§ PROBLEM:
Retype each record exactly; no pictures.

------------------------------------------------------------

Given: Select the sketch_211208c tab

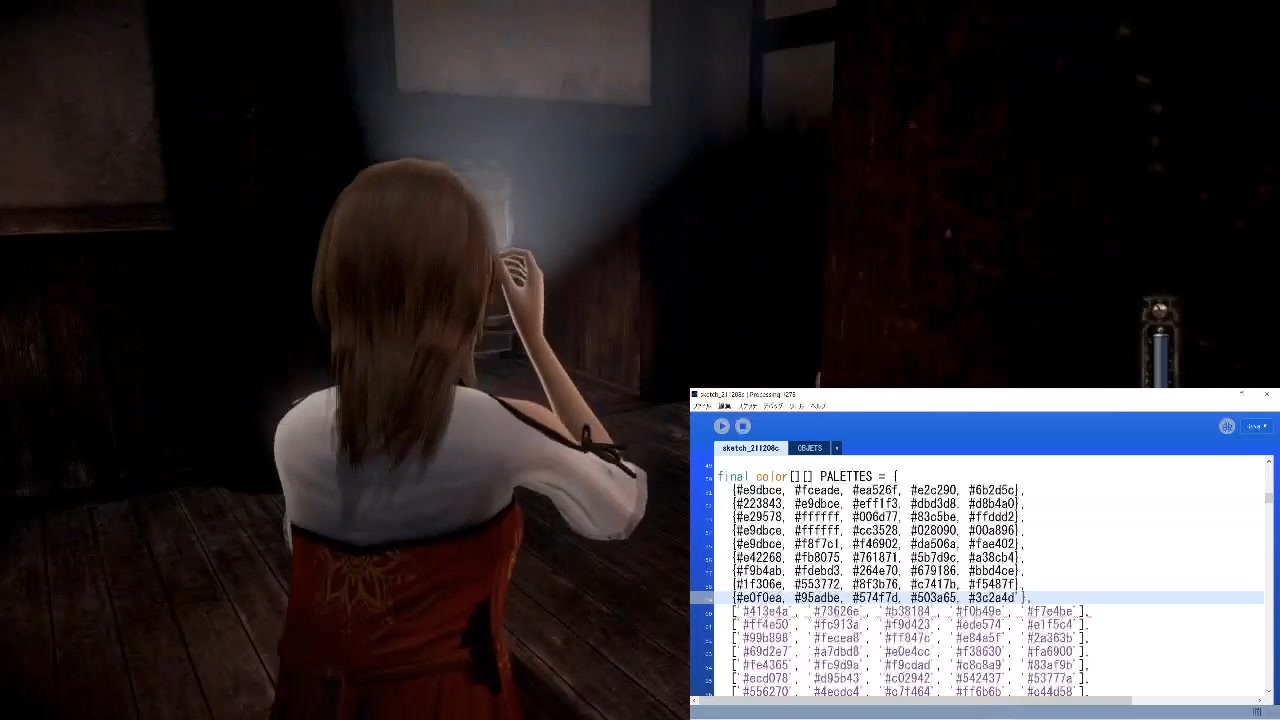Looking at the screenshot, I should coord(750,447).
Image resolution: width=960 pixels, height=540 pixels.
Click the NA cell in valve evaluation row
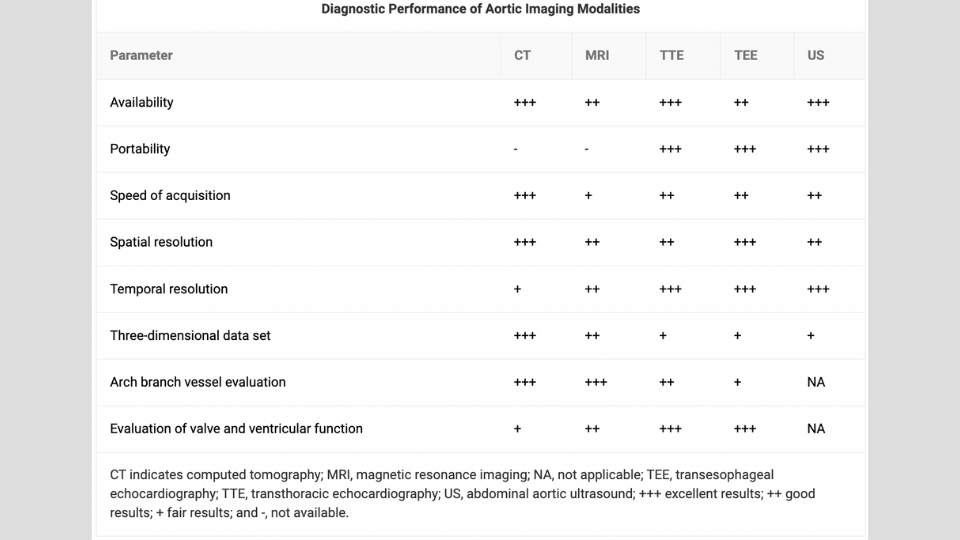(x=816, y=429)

------------------------------------------------------------

§ TASK RESULT:
Given: Select the sketch_211208c tab

Looking at the screenshot, I should coord(750,447).
Image resolution: width=960 pixels, height=540 pixels.
Click the NA cell in valve evaluation row
(x=816, y=429)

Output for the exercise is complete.